• **What you need to do**
Narrow the data below down to the lines containing "next".

• **Supplied material**
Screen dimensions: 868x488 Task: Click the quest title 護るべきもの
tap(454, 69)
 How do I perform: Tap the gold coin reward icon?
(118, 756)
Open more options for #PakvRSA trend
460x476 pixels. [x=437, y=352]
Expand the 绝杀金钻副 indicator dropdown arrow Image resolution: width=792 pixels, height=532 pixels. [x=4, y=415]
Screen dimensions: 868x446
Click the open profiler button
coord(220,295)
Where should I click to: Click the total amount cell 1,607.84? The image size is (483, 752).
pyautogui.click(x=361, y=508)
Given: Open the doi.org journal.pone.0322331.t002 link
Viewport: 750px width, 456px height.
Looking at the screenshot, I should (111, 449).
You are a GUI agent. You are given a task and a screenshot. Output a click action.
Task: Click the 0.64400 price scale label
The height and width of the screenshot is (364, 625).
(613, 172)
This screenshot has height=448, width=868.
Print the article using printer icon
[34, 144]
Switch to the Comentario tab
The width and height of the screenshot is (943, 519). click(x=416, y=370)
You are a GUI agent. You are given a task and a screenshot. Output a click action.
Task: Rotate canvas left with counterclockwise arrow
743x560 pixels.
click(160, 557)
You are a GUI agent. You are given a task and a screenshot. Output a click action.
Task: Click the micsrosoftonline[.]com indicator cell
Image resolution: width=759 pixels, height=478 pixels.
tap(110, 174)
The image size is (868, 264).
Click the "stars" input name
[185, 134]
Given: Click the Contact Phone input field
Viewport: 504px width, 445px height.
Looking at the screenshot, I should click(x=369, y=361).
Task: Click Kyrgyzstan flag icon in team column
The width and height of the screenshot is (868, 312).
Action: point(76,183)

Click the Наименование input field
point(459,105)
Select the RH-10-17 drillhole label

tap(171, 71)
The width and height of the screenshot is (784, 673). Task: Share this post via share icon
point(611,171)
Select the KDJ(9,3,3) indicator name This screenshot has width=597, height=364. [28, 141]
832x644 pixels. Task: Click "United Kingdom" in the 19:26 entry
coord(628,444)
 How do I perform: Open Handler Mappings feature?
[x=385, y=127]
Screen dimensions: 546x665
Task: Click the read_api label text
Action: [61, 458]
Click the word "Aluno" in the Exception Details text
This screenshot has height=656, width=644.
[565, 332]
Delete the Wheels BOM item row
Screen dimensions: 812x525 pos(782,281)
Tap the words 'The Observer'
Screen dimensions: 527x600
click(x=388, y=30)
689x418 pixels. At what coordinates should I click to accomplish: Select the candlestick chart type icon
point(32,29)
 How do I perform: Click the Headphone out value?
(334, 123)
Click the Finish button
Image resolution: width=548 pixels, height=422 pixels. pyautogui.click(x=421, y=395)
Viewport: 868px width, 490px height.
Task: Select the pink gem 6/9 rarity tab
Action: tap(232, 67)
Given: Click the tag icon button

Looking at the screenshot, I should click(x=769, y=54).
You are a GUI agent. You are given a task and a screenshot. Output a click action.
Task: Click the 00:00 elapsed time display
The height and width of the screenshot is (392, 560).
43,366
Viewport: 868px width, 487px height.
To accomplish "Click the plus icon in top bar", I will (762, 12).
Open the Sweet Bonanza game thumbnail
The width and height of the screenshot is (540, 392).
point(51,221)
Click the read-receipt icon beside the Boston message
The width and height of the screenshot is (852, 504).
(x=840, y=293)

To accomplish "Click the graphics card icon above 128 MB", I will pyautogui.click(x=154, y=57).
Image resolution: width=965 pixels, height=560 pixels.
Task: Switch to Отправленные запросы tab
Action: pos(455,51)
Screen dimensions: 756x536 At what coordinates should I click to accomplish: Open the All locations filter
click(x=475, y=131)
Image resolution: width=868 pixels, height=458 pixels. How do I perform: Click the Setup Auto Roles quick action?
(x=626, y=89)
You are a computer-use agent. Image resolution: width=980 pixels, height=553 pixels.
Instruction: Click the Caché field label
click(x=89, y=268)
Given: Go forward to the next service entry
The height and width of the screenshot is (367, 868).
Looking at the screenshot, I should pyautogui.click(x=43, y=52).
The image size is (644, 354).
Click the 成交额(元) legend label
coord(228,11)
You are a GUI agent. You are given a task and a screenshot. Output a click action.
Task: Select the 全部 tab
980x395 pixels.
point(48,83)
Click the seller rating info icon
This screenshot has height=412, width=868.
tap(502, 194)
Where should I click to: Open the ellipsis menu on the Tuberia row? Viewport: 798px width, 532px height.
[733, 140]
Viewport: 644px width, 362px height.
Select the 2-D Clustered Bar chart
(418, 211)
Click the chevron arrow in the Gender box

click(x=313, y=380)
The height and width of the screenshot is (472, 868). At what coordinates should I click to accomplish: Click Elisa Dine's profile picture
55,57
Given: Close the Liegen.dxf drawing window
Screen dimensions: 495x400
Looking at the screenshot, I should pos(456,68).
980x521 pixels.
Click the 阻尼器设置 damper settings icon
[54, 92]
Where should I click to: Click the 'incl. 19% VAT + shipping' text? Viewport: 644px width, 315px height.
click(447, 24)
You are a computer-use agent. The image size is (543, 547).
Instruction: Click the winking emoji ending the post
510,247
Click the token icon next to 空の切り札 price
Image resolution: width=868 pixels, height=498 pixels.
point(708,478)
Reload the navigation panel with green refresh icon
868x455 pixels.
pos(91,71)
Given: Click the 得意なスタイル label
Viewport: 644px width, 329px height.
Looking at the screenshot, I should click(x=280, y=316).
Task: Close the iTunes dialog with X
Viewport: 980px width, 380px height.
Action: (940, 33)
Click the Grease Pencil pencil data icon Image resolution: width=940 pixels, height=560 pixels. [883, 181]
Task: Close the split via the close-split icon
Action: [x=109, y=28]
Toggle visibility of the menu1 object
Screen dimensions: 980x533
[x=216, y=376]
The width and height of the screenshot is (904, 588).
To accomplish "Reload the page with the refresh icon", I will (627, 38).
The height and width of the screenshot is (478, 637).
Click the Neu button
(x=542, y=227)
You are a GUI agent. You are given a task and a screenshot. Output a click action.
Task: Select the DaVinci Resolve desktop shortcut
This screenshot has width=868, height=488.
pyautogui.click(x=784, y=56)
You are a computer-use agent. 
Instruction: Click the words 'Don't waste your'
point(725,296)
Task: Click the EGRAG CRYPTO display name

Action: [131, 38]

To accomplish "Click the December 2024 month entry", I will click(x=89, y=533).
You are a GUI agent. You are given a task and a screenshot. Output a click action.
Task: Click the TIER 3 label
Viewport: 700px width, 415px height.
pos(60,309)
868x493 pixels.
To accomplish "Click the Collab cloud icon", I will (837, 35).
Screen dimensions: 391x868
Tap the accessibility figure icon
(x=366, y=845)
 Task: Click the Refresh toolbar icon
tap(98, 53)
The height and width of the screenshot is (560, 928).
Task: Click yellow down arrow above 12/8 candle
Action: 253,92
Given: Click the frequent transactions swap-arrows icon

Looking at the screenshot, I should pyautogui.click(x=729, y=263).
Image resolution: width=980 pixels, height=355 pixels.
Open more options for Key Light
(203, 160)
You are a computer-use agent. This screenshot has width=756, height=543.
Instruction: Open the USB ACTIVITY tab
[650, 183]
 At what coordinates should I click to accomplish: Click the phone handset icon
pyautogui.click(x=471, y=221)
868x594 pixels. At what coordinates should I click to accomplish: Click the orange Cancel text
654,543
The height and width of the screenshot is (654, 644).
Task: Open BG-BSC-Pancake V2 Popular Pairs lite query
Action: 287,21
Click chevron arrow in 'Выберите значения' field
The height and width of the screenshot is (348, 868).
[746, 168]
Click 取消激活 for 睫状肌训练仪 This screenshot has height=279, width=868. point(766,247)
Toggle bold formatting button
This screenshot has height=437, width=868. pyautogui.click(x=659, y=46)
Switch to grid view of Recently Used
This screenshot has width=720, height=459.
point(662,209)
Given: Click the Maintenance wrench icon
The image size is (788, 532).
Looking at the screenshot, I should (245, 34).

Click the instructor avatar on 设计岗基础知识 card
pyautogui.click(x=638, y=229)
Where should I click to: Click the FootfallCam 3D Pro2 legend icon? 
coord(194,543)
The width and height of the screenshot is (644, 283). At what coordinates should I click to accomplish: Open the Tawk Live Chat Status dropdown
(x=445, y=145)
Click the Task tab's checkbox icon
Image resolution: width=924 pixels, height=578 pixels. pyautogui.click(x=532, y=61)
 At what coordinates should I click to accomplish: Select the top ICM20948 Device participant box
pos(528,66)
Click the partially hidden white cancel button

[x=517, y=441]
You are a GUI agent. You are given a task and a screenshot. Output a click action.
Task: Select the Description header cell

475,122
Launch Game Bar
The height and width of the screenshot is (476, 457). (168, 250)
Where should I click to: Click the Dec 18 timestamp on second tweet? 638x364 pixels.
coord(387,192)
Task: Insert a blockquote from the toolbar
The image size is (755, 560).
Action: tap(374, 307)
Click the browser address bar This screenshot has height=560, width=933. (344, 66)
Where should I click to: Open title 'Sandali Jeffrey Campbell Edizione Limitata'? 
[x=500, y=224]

• **Reply**
Given: Go forward to the next service entry
Click the token icon next to 空の切り札 price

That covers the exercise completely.